I am making amazing progress with my seeing my symptoms of BPD …seeing the triggers…questioning my actions…
But…
My depression gotten outta hand last xouple of weeks… because i started connecting dots…and a picture started to emerge…i see things clearly…factually…based on facts rather than feelings. I saw i was all alone with my 2 girls…trying to keep up with the fight .. i can see how my decisions have been wrong…because my feelings overrule every sane thoughts.
But i cant undo the past.
As i try to exist with my two daughters…in this land…fearing for our safety, living day to day worrying about money….how will i be able to bear my medical bills and send the girls to college….what if i live beyond 2025….can i work in my present condition? Can anyone go to work given they are suffering? Nobody sees the bloodshed!

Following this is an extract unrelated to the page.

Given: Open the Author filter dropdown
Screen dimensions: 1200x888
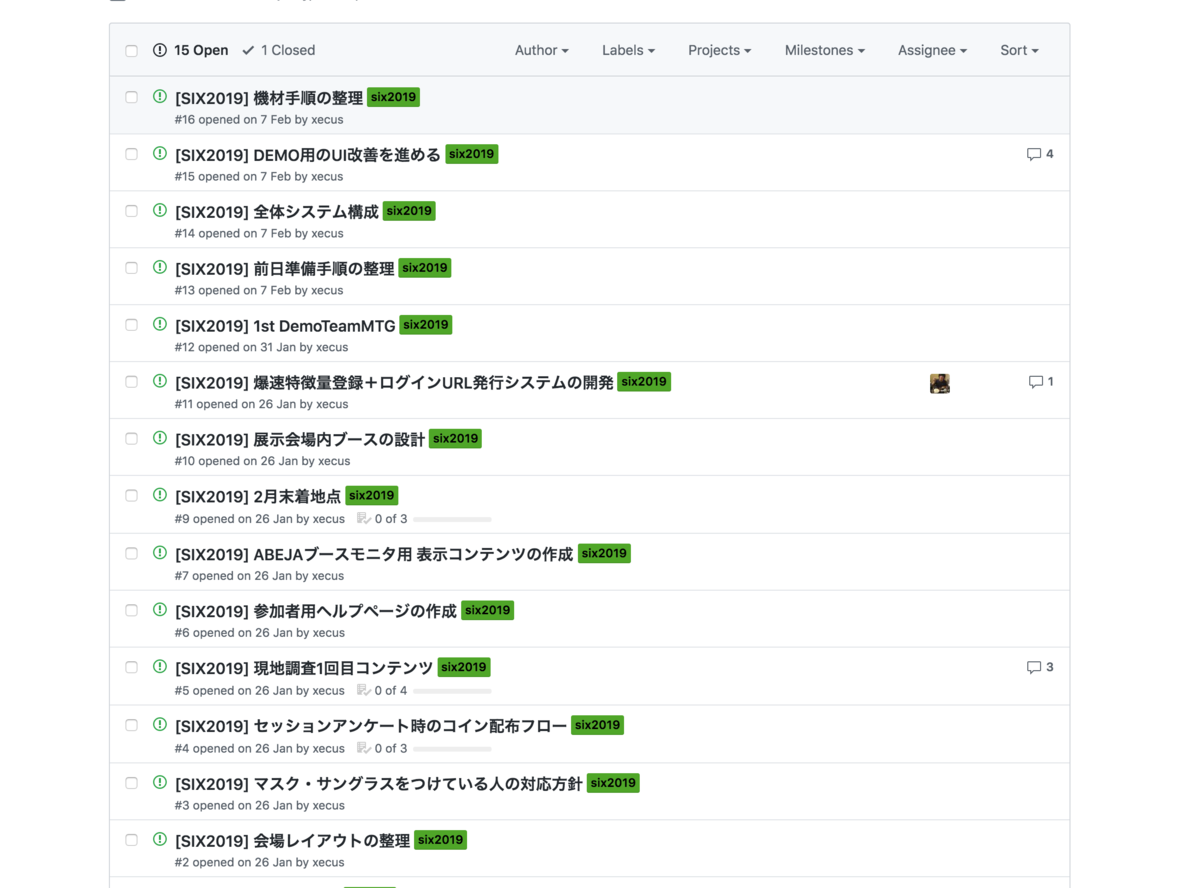Looking at the screenshot, I should point(541,50).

I eat meds…do therapy…go for rtms…try to keep the store open n running everyday…
Smile with the girls when they smile…and absorb all their growing pains…
.i never wanted to be sick or in this place…i dint ask for it at a temple…i have it thats why you dont…..i worked very hard…my father worked on the construction sites as a supervisor…in order to send me some money for college in America. He always worried that i might freeze in winter…so he sent money for warm coats for me. Should i forget it happened? Maybe it dint happen…maybe i am imagining…maybe i am dreaming the pain…
My education my identity my worth my tears my desires my freedom are all to be locked up n buried.